Norton in June of this year. An earlier volume, A Parade of
Hands (2003), won the Gerald Cable Award from Silverfish Review
Press. Recent poems have appeared in The Seattle Review, Poetry
Northwest, 32 poems, and Forklift, Ohio. He is the
recipient of a 2007 Fellowship from the National Endowment for the
Arts.
BEVERLY JENSEN
grew up in Westbrook, Maine. She earned an m.f.a. in acting at Southern
Methodist University and acted in regional theater before turning
to writing. Between 1986 and 2003 she wrote but did not seek to
publish a series of interrelated stories and plays. She lived in
New York with her husband, Jay Silverman, and children, Noah and
Hannah. She died of cancer in 2003. Her first published story, “Wake,”
which appeared in these pages last spring, has been selected for
the 2007 Best American Short Stories.
MICHAEL KRAUS
, Frederick Dirks Professor of Political Science at Middlebury College,
is a native of Prague. He has held research appointments at Harvard’s
Carr Center for Human Rights Policy and at Columbia’s Harriman
Institute. His recent publications include Irreconcilable Differences?

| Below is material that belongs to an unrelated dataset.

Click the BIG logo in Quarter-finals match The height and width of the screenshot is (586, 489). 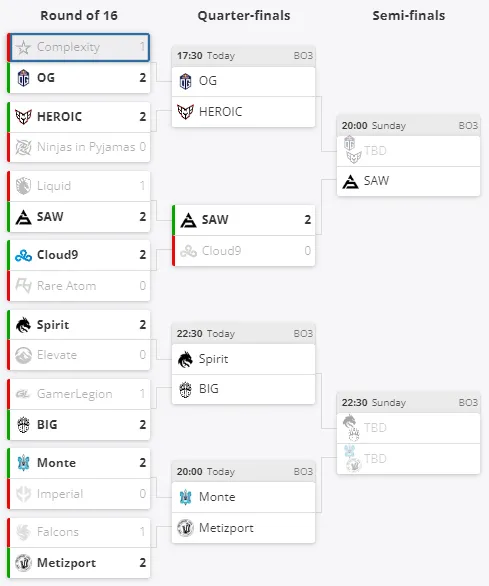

Explaining Czechoslovakia’s Dissolution, published by
Rowman & Littlefield in 2000, with a foreword by Václav
Havel, as well as articles in Journal of Democracy and
Foreign Policy. A 2006–07 Fulbright-Hays grant facilitated
the writing of his essay in this issue. Another version of it will
appear in French in La Nouvelle Alternative.
EMILY MITCHELL
holds an m.f.a. from Brooklyn College. Her short stories have appeared
in Indiana Review and Agni. Her novel, The
Last Summer of the World (W. W. Norton), will be published
in summer 2007.
DELISA MULKEY
is a Ph.D. candidate at Georgia State University and is circulating
her first full-length book of poetry. Her work has appeared in numerous
literary magazines and anthologies, including Poetry, The Gettysburg
Review, Nimrod, CAIRN, Rosebud, BOMB, The Literary Review, Painted
Bride Quarterly, The Made Thing, and Orpheus & Company.
She has received a Ruth Lilly Fellowship and published a chapbook,
Peacock by Moonlight. In 2005 she won the Writers Exchange
Contest sponsored by Poets & Writers.
NANCY O'CONNOR
is a professor in the French Department at Middlebury College who
occasionally teaches a course in translation. Recent research interests
have included women’s education in France in the seventeenth
and eighteenth centuries. Her edition of the unpublished essays
and reading notes of a seventeenth-century provincial noblewoman,
De sa propre main: Recueils de choses morales de Dauphine de
Sartre, marquise de Robiac (1634–1685), appeared in 2004
(Summa Publications).
F. D. REEVE’s
poem “The Puzzle Master,” turned into an opera by Eric
Chasalow, opened the Boston Cyberarts Festival in May. In addition
to appearing in several anthologies, he has two new books of poems
this year: The Blue Cat Walks the Earth and The Toy
Soldier. “Entrances and Exits” is drawn from his
novel in progress, Stairway to Paradise.